Coming out May 20, 2021.

OK, impressions, keeping in mind that I am not in the target audience for this promotion:

First, I just don't see Yue being the headlining love interest for this game. Julious, perfect angel man with the flowing golden mane, sure - he encapsulates the aesthetic for the classic franchise pretty well. Rayne, a vivacious, approachable redhead with what at the time was considered a cool aesthetic for a self-labeled Neo spin-off, absolutely. Yue's outfit looks like something Miles Edgeworth would eject from his wardrobe for being too, in his words, the entire circus. It's clearly meant to be commanding, but it has the exact opposite effect. And that fivehead! That fivehead! It undermines his characterization, too: Yue is consistently smug in his character portraits, but the huge head, as accentuated by the fivehead, infantilizes him (it's that phenomenon where children's heads are larger proportionate to the rest of their bodies than in adults; there's a developmental term for it I'm forgetting, but artists use it to infantilize characters, such as Zelda in Breath of the Wild). They mean Yue to be this enigmatic, take-charge figure, but he ends up looking like a smartass fourteen-year-old.

Second, the heroine looks supremely vacuous. It's a tradition in Angelique for the heroines to be actually pretty smart and capable in the games but airheaded in the manga and anime adaptations, but here, we seem to be going right to moths-in-the-brain - unless this is just an issue with Sayo Ichi's art, introducing the heroine with those big, vacant eyes and her mouth gaping. She doesn't seem to understand how key illustrations set the tone and expectations for a work and its characters.

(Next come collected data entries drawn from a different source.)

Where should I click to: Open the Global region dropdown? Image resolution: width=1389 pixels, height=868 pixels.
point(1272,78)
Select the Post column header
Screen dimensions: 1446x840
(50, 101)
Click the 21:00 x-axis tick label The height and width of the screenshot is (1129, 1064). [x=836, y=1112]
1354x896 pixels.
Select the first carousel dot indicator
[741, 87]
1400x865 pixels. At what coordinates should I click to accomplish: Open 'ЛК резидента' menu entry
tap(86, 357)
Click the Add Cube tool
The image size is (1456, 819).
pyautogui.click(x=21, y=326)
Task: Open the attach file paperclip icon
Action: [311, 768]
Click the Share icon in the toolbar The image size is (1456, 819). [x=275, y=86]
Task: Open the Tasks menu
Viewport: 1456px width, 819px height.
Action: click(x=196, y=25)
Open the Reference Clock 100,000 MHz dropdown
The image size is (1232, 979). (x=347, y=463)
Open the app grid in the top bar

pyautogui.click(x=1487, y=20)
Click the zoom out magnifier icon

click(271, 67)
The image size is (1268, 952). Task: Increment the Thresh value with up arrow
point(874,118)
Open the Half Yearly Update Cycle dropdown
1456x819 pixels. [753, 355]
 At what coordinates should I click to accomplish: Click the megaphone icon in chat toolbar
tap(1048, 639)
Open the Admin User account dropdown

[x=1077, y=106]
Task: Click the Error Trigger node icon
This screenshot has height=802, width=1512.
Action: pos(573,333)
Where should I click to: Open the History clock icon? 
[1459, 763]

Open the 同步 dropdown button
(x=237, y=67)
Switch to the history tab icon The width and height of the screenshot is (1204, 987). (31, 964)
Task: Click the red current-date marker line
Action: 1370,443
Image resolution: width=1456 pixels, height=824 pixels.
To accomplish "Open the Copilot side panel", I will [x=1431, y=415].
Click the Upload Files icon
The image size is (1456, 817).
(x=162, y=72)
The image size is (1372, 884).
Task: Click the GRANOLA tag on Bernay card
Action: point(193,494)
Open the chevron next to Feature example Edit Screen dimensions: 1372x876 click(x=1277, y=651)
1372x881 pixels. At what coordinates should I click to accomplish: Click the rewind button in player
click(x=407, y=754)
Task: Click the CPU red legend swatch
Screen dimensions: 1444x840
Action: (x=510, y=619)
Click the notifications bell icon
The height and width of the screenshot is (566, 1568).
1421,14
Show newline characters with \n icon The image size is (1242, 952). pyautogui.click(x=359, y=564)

I keep thinking that Angelique is going to grow beyond ribbons & twinkles & glissandoes, particularly when it's trying to reinvent itself for a new era, but it hardly ever does, not in its primary incarnations. I was thinking recently that in terms of aesthetic and tone, Angelique is the Japanese equivalent of Barbie. I understand that the current Barbie program is rather self-aware, though. Luminarise was the franchise's best bet for that, with the whole day-drunk, stressed-out businesswoman angle, but it looks like they pulled back on that somewhere in production. I wouldn't expect more if the series didn't produce some really strong characters who make for affecting stories when used well (A Scale of Infinite Notes; Farewell, Labyrinth; the Kuroki Tsubasa no Moto ni novel), but the writers rarely ever want to pull out the stops. And I don't know if Luminarise's characters are of that caliber.

I like what I see of the backdrops - the detail, the vivid color, the use of light. Felix is still one of the weakest designs to grace this series, though.

In true otome fashion, half the trailer is dedicated to an advertisement for the 15,000-yen deluxe version. I see from the promo materials, by the way, that the official translation for their little ActRaiser fortress is the "Floating City," not the "Flying City," as English fans have been using. I should change that in the Super Famicom translation. It's a mercy, frankly - I was torn between fumbling for a more elegant name or falling back on the somewhat-awkward "Flying City" convention.

A survey of the new Guardians, previewed from the bonus deluxe edition book. This is getting translated.

Incidentally, I put up a link to the Luminarise material here on my main site. I'm probably going to regret that. I liked being able to put down some thoughts in a relatively isolated space.